Co-founder, peal.dev

Next.js Environment Variables: Public vs Private, and the Mistakes That'll Burn You

We've seen this pattern more times than we'd like to admit: someone ships a Next.js app, opens DevTools, clicks on a JS bundle, and finds their database connection string sitting there in plain text. Not because they're careless — because Next.js env var behavior is genuinely confusing the first time you encounter it, and the error messages don't help.

Here's everything you need to know about environment variables in Next.js — how the public/private split works, which files load when, and the mistakes that have caused real production incidents (including ours).

The core rule: NEXT_PUBLIC_ is the on/off switch for browser exposure

Next.js has a dead-simple rule that trips people up constantly. Any environment variable prefixed with NEXT_PUBLIC_ gets inlined into the client-side JavaScript bundle at build time. Everything else stays server-only.

When we say "inlined at build time" — we mean it literally. Next.js does a string replacement during the build. Your variable isn't looked up at runtime in the browser; it's baked directly into the JS bundle as a hardcoded string. This has consequences.

// ✅ Safe to use anywhere — server AND client
const apiUrl = process.env.NEXT_PUBLIC_API_URL

// ✅ Only safe in server-side code (Server Components, API routes, Server Actions)
const dbUrl = process.env.DATABASE_URL
const stripeSecret = process.env.STRIPE_SECRET_KEY

// ❌ This will be undefined on the client — Next.js won't expose it
console.log(process.env.DATABASE_URL) // undefined in browser

The naming convention is the entire security model.
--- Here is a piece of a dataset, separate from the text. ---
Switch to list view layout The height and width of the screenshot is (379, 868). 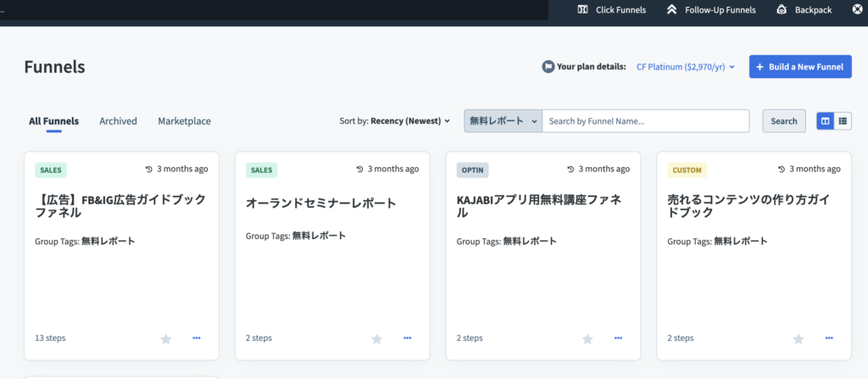click(x=843, y=120)
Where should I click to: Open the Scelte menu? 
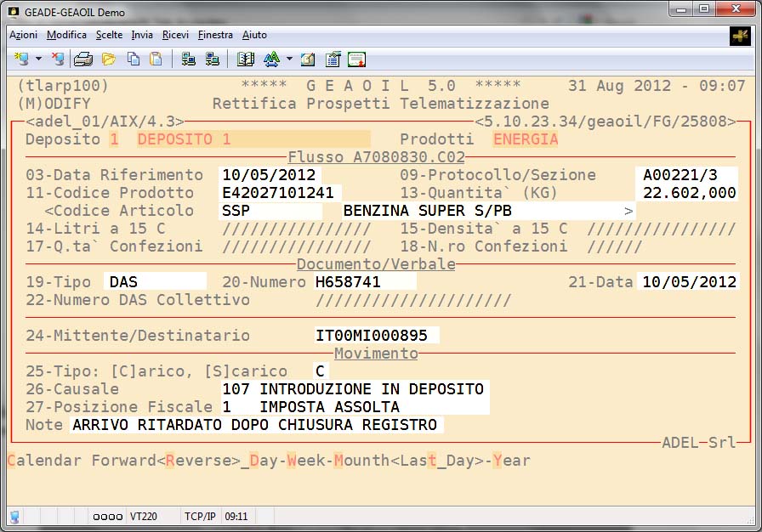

There's no other configuration. If you prefix it with NEXT_PUBLIC_, it's public. Full stop.

Which .env files load when (and why it matters)

Next.js supports multiple .env files and loads them in a specific order of precedence. Getting this wrong is how you end up with staging credentials hitting production or test config leaking into your local dev.

  • .env — base config, loaded in all environments, commit this if it only has non-secret defaults
  • .env.local — local overrides, never committed to git, highest precedence in dev
  • .env.development — loaded when NODE_ENV=development
  • .env.production — loaded when NODE_ENV=production
  • .env.test — loaded when NODE_ENV=test (note: .env.local is NOT loaded in test mode)
  • .env.development.local, .env.production.local — local overrides for specific environments

The precedence order (highest to lowest): .env.{environment}.local → .env.local → .env.{environment} → .env. Later-defined files get overridden by earlier ones. So .env.local beats .env every time.

Rule of thumb: .env.local is for secrets on your machine. .env is for safe defaults you're fine committing. Never put API keys or database URLs in .env and commit them — even in private repos. Someone will eventually make that repo public, or your git history will haunt you.

The build-time inlining trap

Here's the behavior that catches people off guard when they're deploying to Vercel or any CI/CD setup: NEXT_PUBLIC_ variables are embedded into your bundle when `next build` runs. Not when your server starts. Not at runtime. At build time.

This means if you change a NEXT_PUBLIC_ variable in your hosting environment and don't rebuild — nothing changes for your users. The old value is still baked into the bundle they download.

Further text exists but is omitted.